Abstract

INTRODUCTION: There remains debate on whether patients with recurrence of glioblastoma multiforme (GBM) should undergo further debulking surgery. Here we present the outcomes for all patients that underwent re-do surgery in a single centre as part of preparations for a randomised trial to investigate the benefits of re-do surgery for GBM. METHOD: Case notes for all patients with a diagnosis of GBM that had more than one debulking operation were reviewed from the last 8 years. RESULTS: 29 patients had a total of 2 debulking procedures and 2 patients had 3 debulking procedures. Excluding 3 patients still alive at the time of this review, median duration of survival from diagnosis was 530 days, and median duration of survival after re-do surgery was 193 days. The median interval between first and second procedures was 345 days.
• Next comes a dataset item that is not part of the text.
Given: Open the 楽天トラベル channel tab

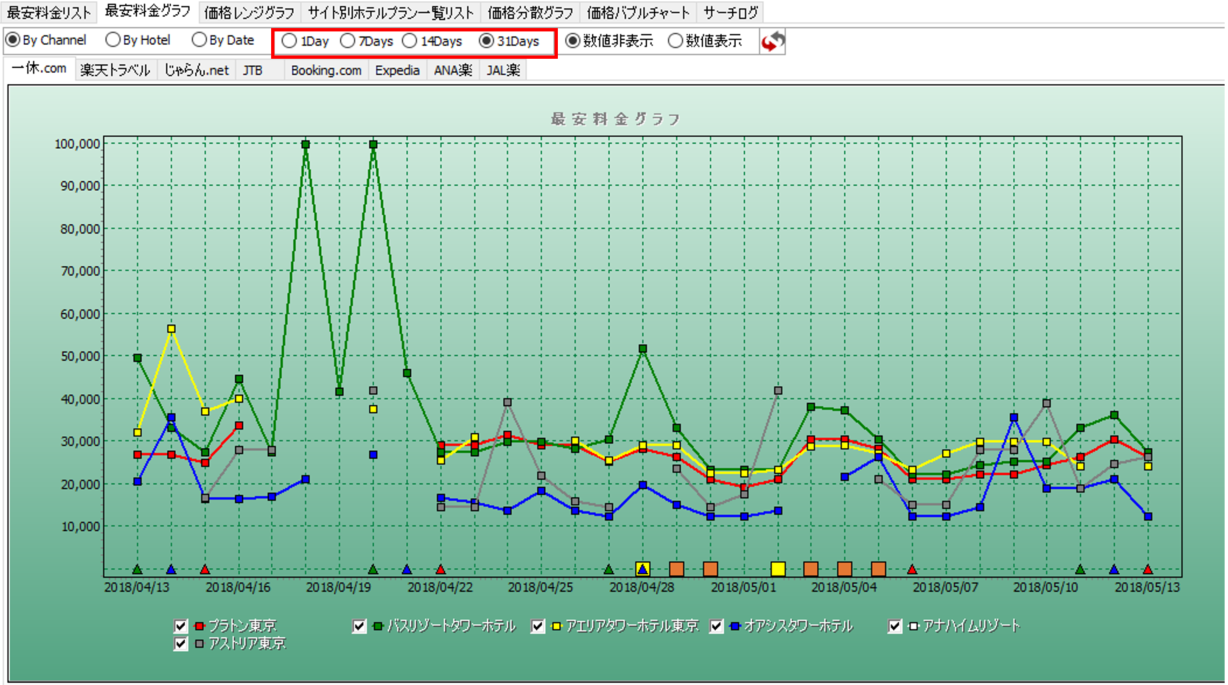Looking at the screenshot, I should (x=115, y=70).
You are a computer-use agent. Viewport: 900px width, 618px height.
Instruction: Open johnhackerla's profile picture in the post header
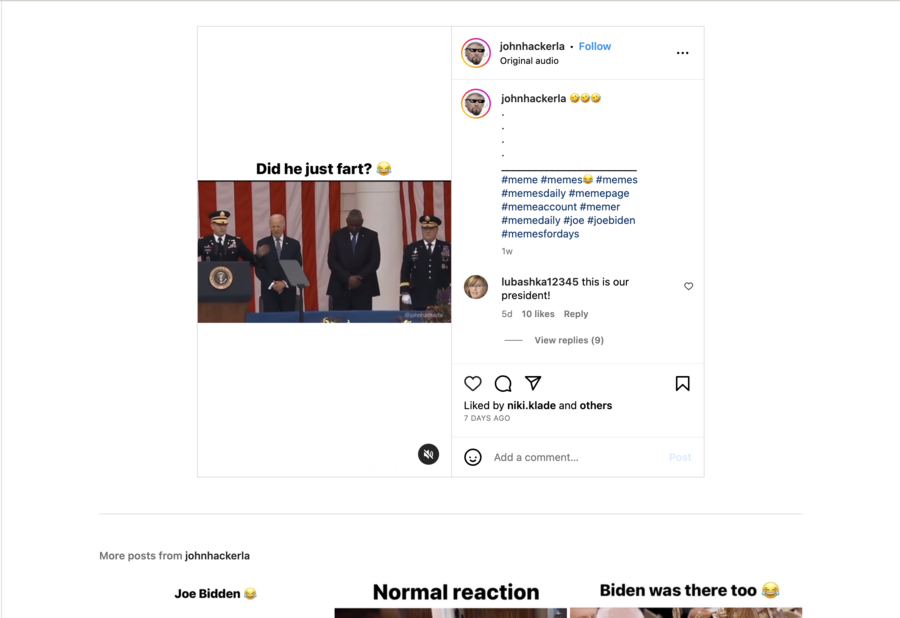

The median age at diagnosis was 52, and the average Karnofsky Performance Status at time of first surgery was 94%, which dropped to 80% prior to re-do surgery. 3 patients (9.6%) developed wound infections after re-do surgery, and 4 patients (12.9%) developed new neurological deficits.Duration of survival after re-do surgery was increased in patients that had Gliadel® wafers placed at the time of re-do surgery from a median of 218 days compared to 165 days in patients where Gliadel® was not used. MGMT methylation status was available for 10 patients who had been operated on since 2012. Patients who were methylated had a median survival of 274 days after re-do surgery (excluding one person who was still alive), compared with 167 days for those who were un-methylated. CONCLUSION: Our single centre experience supports existing data on outcomes following re-do surgery for GBM.